Wright was incredulous. He'd never encountered this question or belief before. The woman told him she had once dated a Mormon man and he'd told her Mormons don't celebrate Christmas. Wright obviously refuted this erroneous assumption.

I've encountered this before and there is a certain, albeit twisted, logic beneath it. Some assert that Mormons are not Christian. It follows then if they are not Christian then they don't believe in Jesus Christ. Therefore, if they don't believe in Jesus Christ then they don't celebrate Christmas.
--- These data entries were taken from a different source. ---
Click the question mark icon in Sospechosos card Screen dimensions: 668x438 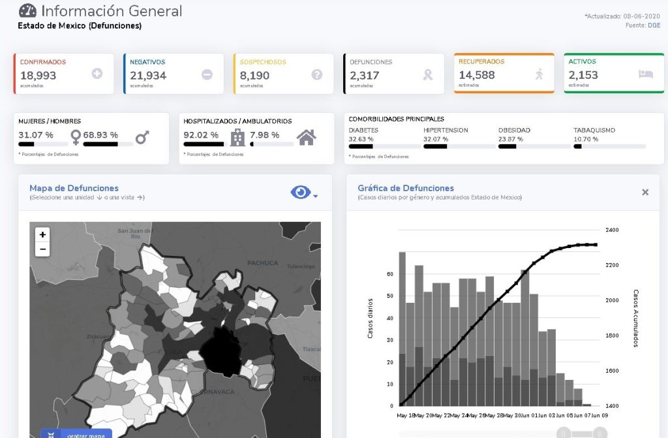coord(317,74)
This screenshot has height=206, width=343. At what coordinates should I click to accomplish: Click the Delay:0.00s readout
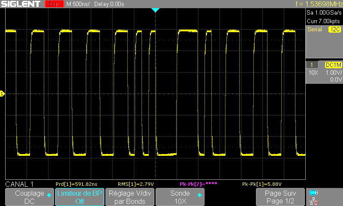coord(110,4)
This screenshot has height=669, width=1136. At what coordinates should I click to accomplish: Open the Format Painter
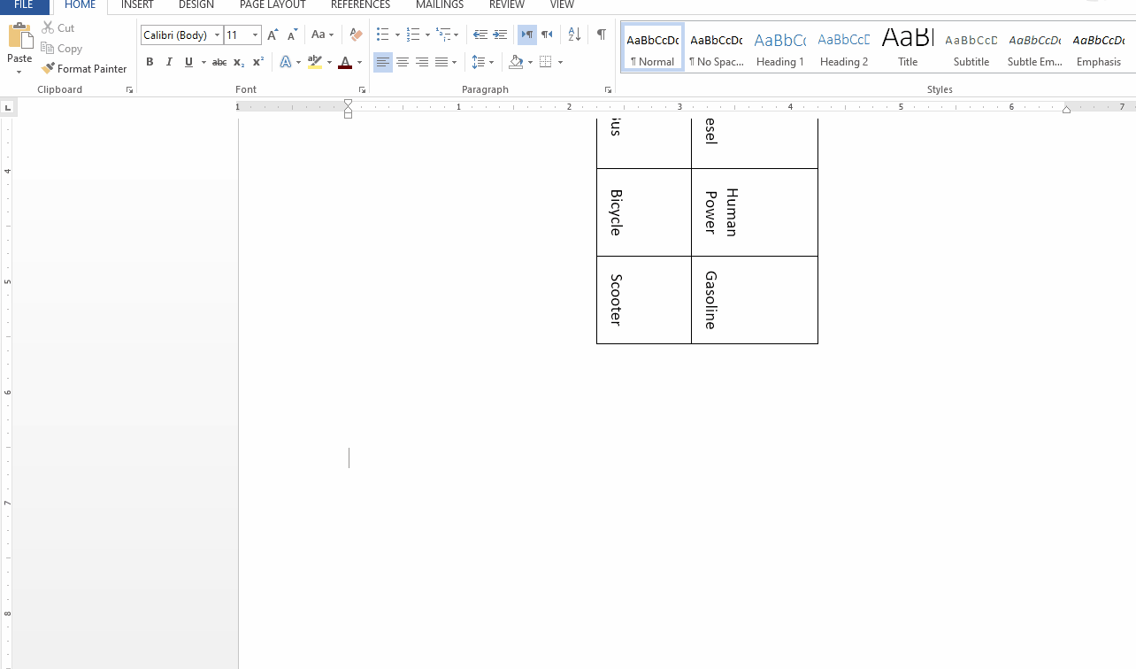click(x=84, y=68)
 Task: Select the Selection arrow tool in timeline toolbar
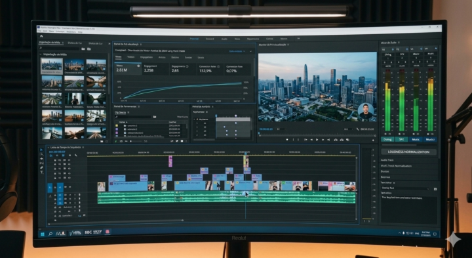pos(41,150)
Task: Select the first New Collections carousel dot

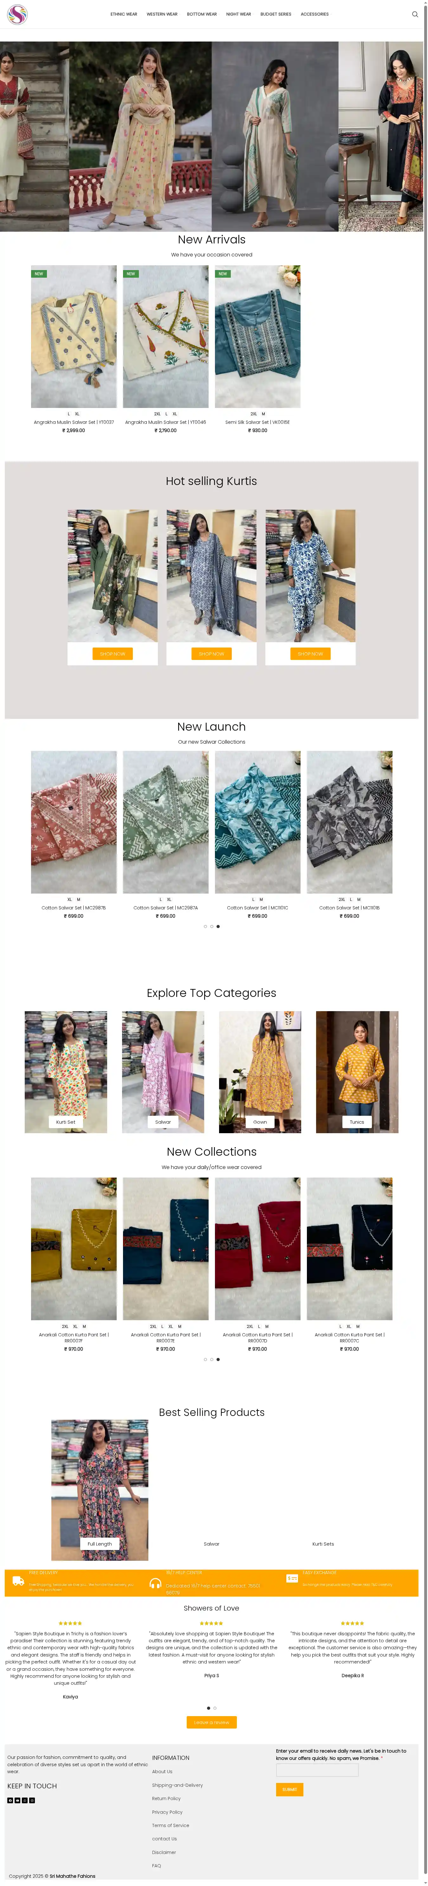Action: [205, 1360]
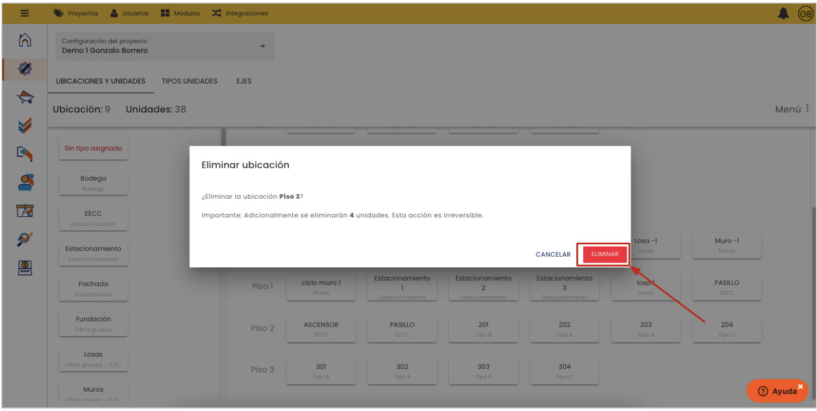This screenshot has height=411, width=817.
Task: Open the home icon in sidebar
Action: point(25,40)
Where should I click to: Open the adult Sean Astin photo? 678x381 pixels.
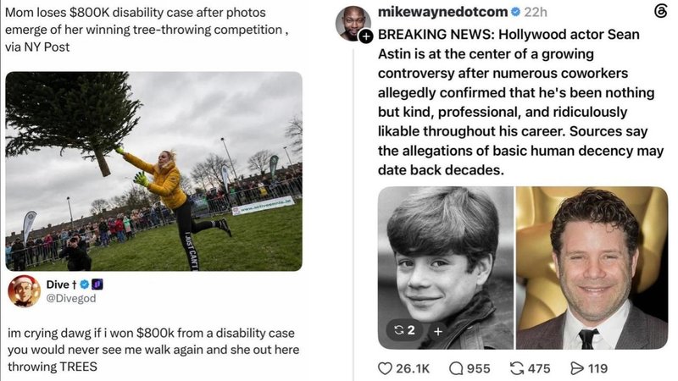592,268
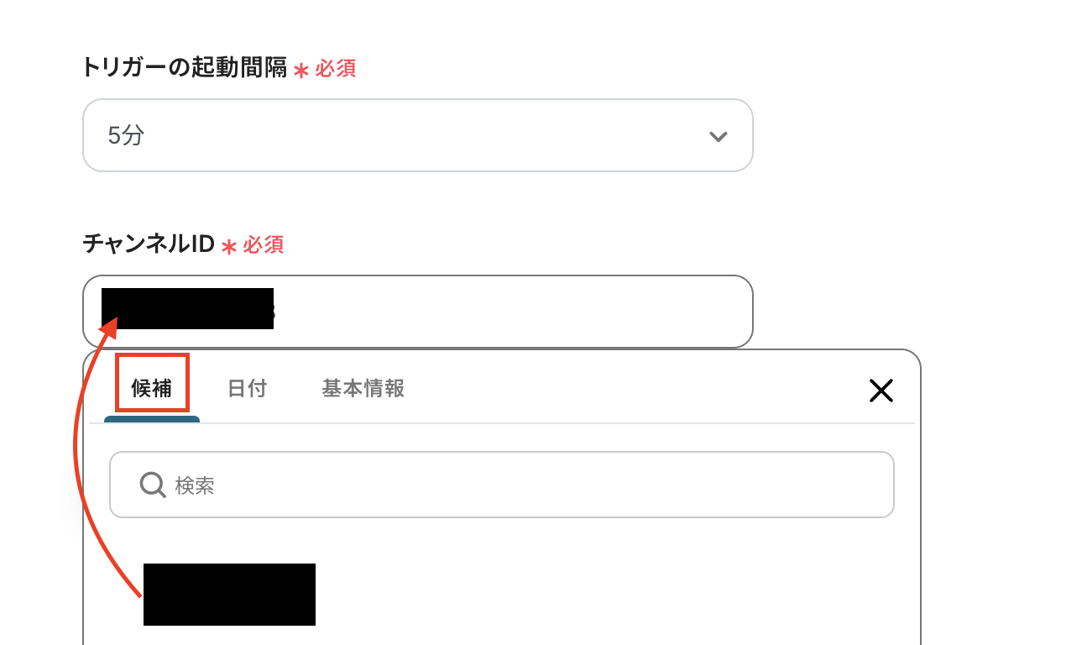Click the magnifying glass search icon
The image size is (1066, 645).
[x=153, y=485]
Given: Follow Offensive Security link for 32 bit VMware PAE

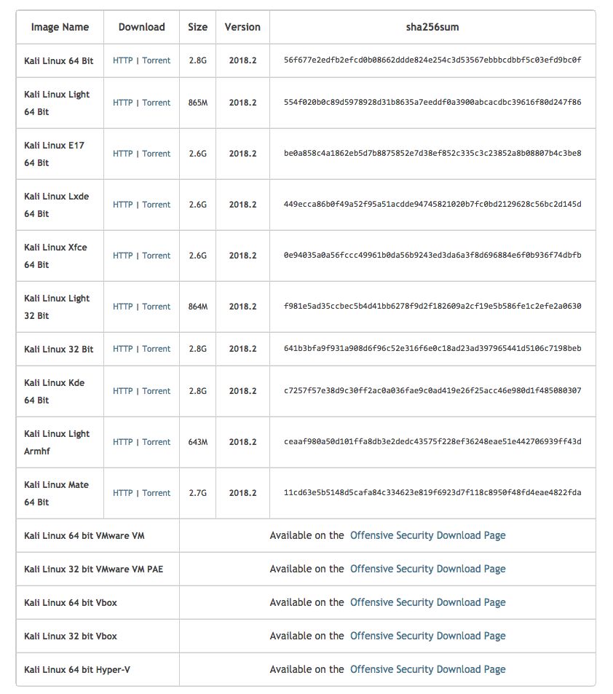Looking at the screenshot, I should (427, 569).
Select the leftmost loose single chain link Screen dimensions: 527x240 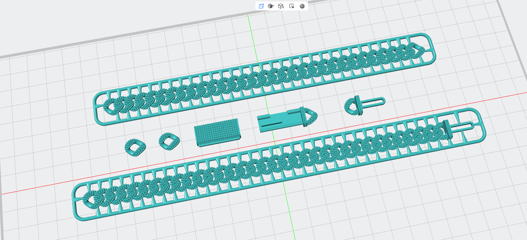pyautogui.click(x=135, y=147)
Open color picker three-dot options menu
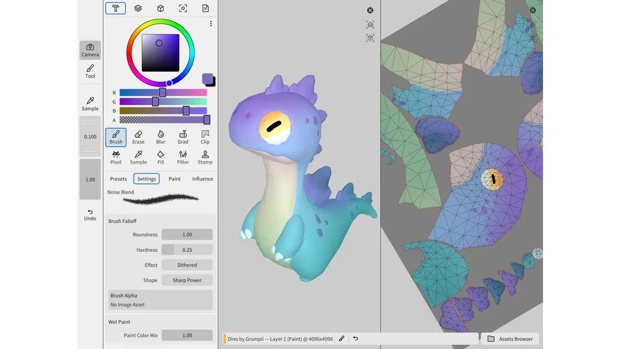621x349 pixels. 211,24
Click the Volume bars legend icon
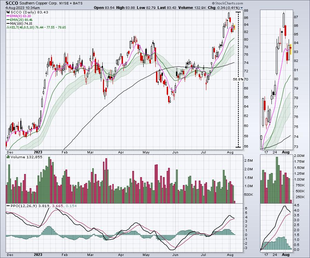This screenshot has width=310, height=258. 8,158
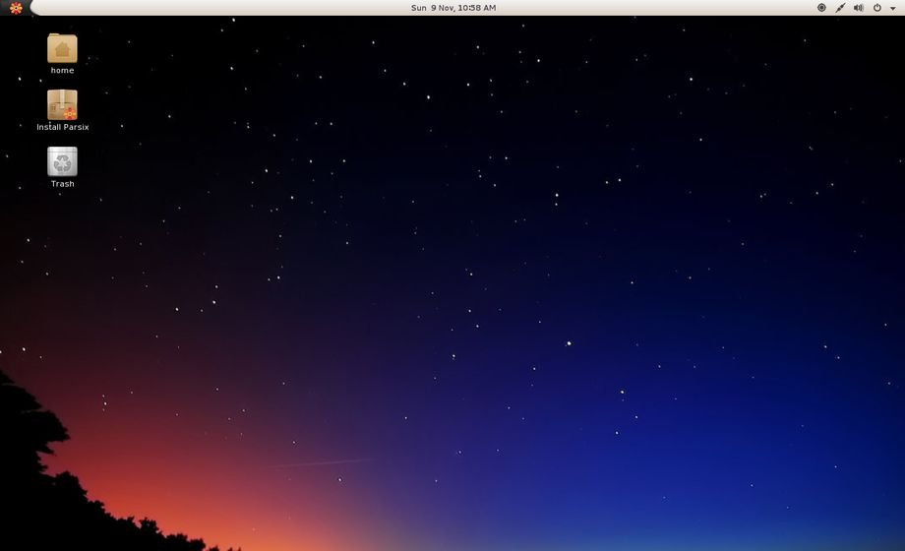This screenshot has height=551, width=905.
Task: Click the recycle symbol on Trash
Action: (62, 162)
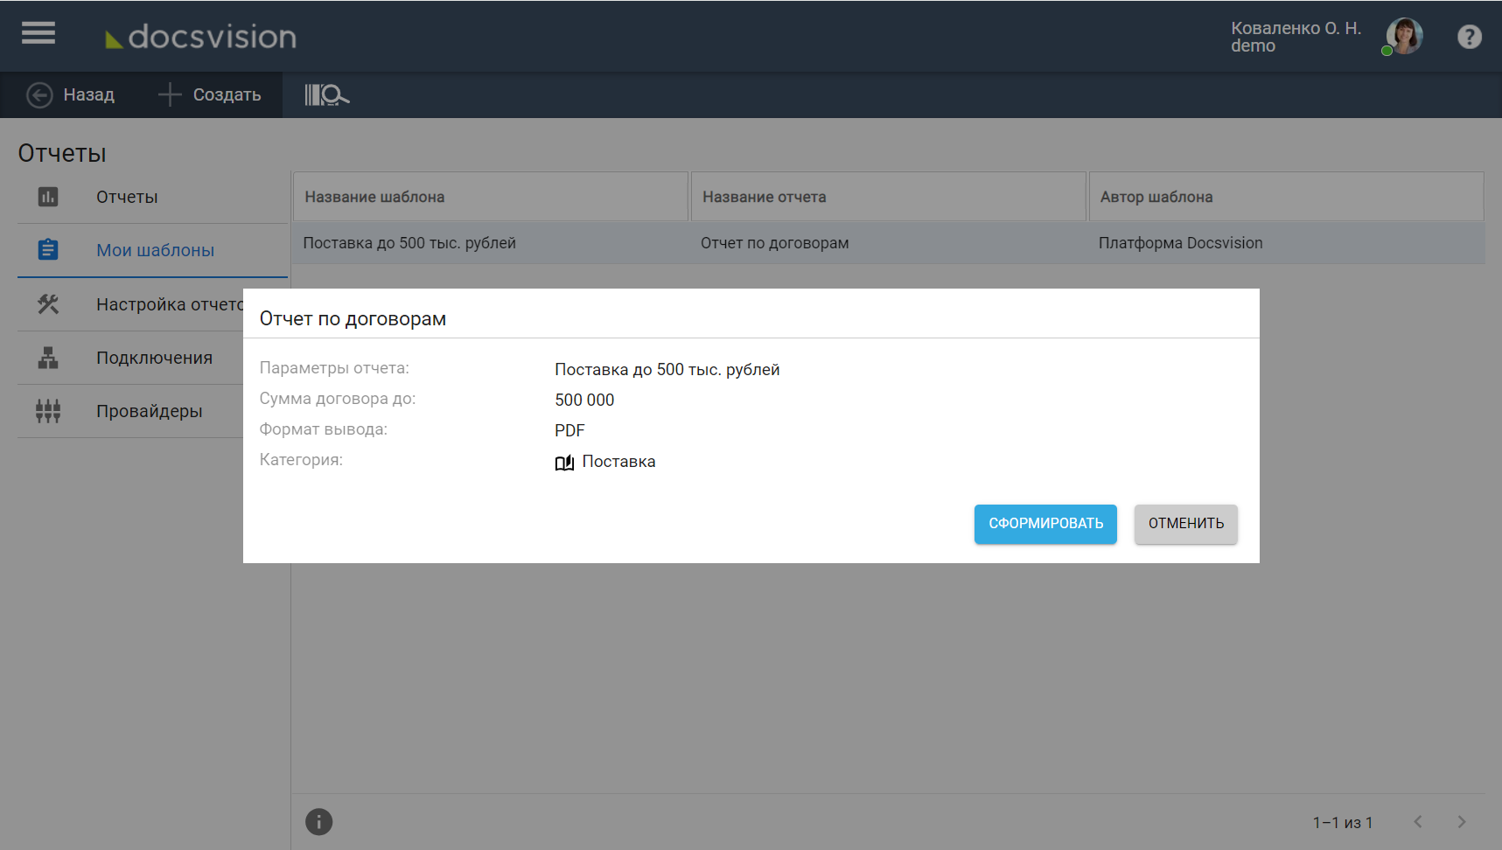
Task: Go back with the Назад button
Action: [x=71, y=94]
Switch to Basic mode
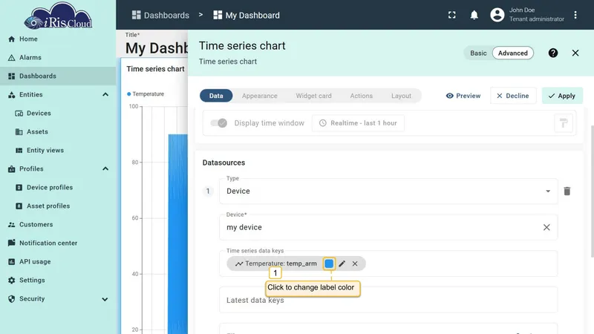Viewport: 594px width, 334px height. pos(478,53)
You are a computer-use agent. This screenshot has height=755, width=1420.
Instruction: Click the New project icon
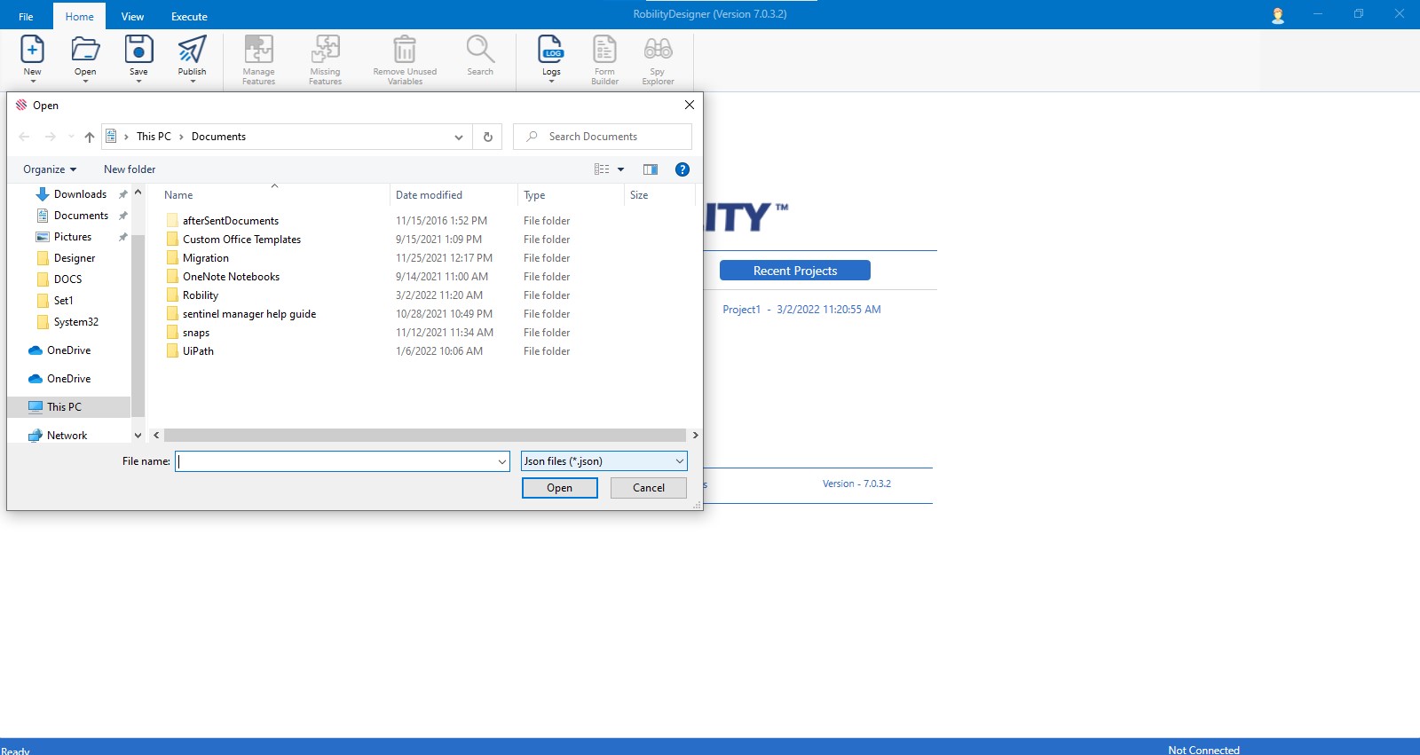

I'll give you a real life example, but I'll try and obscure some of the facts so that no actual people can be identified. A Mormon father was accused of incest. In the early hours of the investigation, law enforcement and social services authorities decided to remove the other children from the home in order to ascertain whether the incest extended beyond one child. They hesitated because it was only a few days before Christmas and they didn't want to traumatize the children more than necessary. An individual inside the government structure assured them that since the family were Mormons they didn't believe in Christ and so they didn't celebrate Christmas and to go ahead and remove the children. The children were temporarily removed, and badly traumatized by this pre-Christmas action.

I have to wonder if they would have accepted this rationale if the family were atheist. Christmas is important to everyone in American culture regardless of religious beliefs. It seems to me to be cavalier reasoning without passing judgment on the action itself. The action itself could be justified on other terms like children's safety regardless of the holiday season.

Faulty assumptions, misconceptions, misunderstandings as well as outright lies can do a lot of damage. The story above is one case in point.

I hope we will all be very careful about what assumptions we pass on about other religions. This is a Mormon story but it could very well be a Muslin one, Jewish, Hindu, etc.